Reapply "Add valkey cache handler to next app (#1210)" (#1215) by kalilsn · Pull Request #1220 · knowledgefutures/pubplatform

kalilsn · 2025-04-30T21:16:40Z

Issue(s) Resolved

Resolves #1131

High-level Explanation of PR

This PR changes core to use valkey as its cache, as opposed to the filesystem. Theoretically it should be automatically instrumented by sentry since we're using a supported redis client.

I haven't yet set a max size, because I'm really not sure what it should be. IMO we shouldn't really worry about that yet, since the large values are a problem for the node server which can't gracefully run out of memory (which we should fix), whereas valkey will simply evict keys. Once we have some data about how the cache is performing, we can tune that configuration more.

Test Plan

Start the app without valkey running. Ensure that it still serves requests.
Start the app with valkey running. In a separate terminal, run redis-cli monitor. Send a few requests and verify that you see valkey being used. Stop valkey (pnpm -w dev:cache:stop). Confirm the app still serves requests.
not yet working without a manual restart of the app: After either of the above scenarios, when valkey is stopped, restart valkey without restarting the app. New requests should use the valkey cache.

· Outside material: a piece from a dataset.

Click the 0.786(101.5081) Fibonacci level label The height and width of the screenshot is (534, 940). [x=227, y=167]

This reverts commit 0951e72.

tefkah

if it would be possible to use a fallback i think that would be ideal to decrease possible downtime/manual fiddling! ideal behavior to me in case it can't reach valkey

fallback to file system caching for now (or no caching, that's also fine)
try to reconnect in the meantime
if connection established, start using valkey cache

tefkah

whoops, i meant to request changes! if the behavior described above turns out not to be possible, i think at least creating a sentry issue would be nice (maybe it already does that if you throw)

problems fixed!

kalilsn · 2025-05-05T23:10:55Z

+			redisClient = new Redis({
+				host: process.env.VALKEY_HOST,
+				lazyConnect: true,
+				commandTimeout: 1000,
+				retryStrategy: (times) => {
+					console.log("Retrying redis connection attempt:", times);
+					return (2 ^ times) + Math.random() * 1000;
+				},
+			});
+
+			await redisClient.connect();


I'd love to reuse the singleton client from lib/redis but I can't seem to import it in this file (lib/redis.ts gets inlined/chunked somewhere, and the build process probably doesn't look at imports in this file). So we have to repeat some of the connection logic + params, and we have two clients per instance, but at least it's not more!

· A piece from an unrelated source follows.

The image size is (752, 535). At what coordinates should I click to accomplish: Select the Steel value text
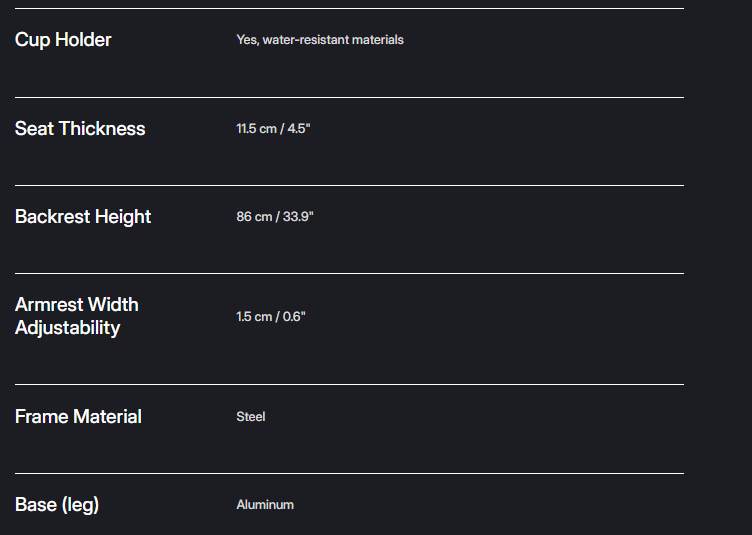click(251, 417)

kalilsn · 2025-05-05T23:18:20Z

 /**
- * Solution taken from here: https://github.com/vercel/next.js/discussions/48324#discussioncomment-10542097
+ * Creates a redis handler based on fortedigital's redis-strings handler, but using the ioredis
+ * client


the node-redis client does not handle reconnecting well at all and it seems like many people have reported this issue for many years, with no fix. so I switched to ioredis, which both handles reconnection properly and has much clearer documentation. unfortunately @nescha/cache-handler and the @fortedigital handlers are tightly coupled to node-redis, so I've inlined a compatible version of the redis-strings handler here. the main changes were dropping the client.isReady check (which doesn't do anything), removing the per command timeouts (because that's set on the client), and replacing the method calls with lowercase versions to match the ioredis api. see 4346195 for the exact diff from the fortedigital handler

i spoke too soon. there were more differences (84543b3) and i also realized there was a use to the ready check (d603548)

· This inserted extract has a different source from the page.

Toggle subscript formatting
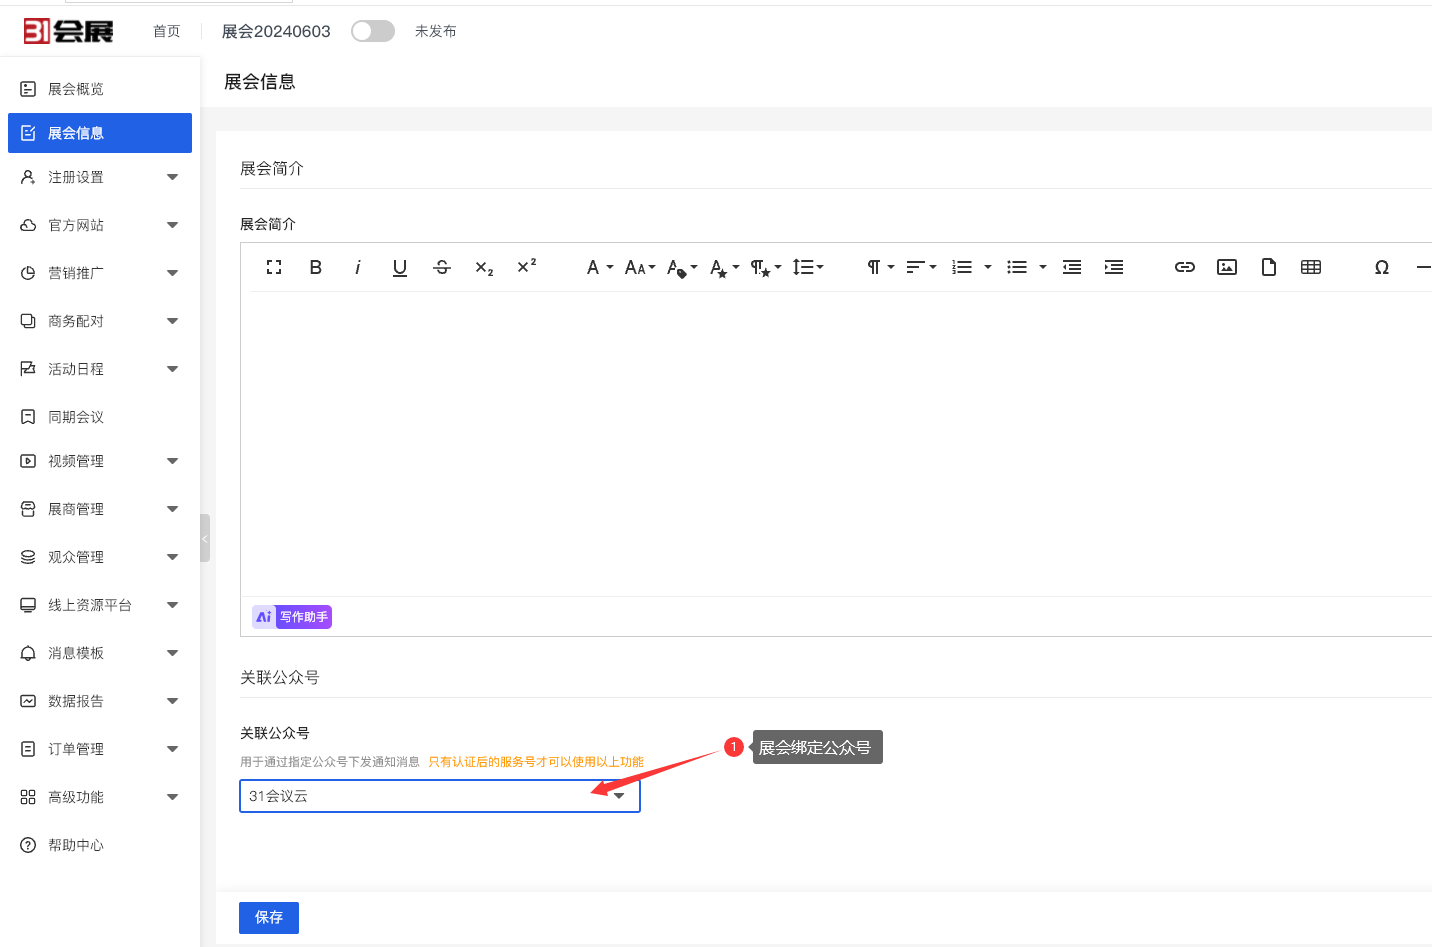Viewport: 1432px width, 947px height. click(x=484, y=267)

kalilsn · 2025-05-05T23:19:33Z

 COPY --from=withpackage --chown=node:node /usr/src/app/core/.env.docker ./core/.env

-CMD node core/server.js
+CMD ["node", "core/server.js"]


Apparently using non-json arguments here can prevent the server from responding to signals sent to the container

kalilsn · 2025-05-06T04:13:49Z

This works much better after switching to ioredis. The client will attempt to reconnect automatically, and it will simply fall back to uncached behavior when the cache is unreachable. Unfortunately I couldn't get Sentry.captureException working inside the cache-handler.mjs file so there's no explicit alert. But the health check now checks redis for connectivity and sentry auto-instrumentation should work there.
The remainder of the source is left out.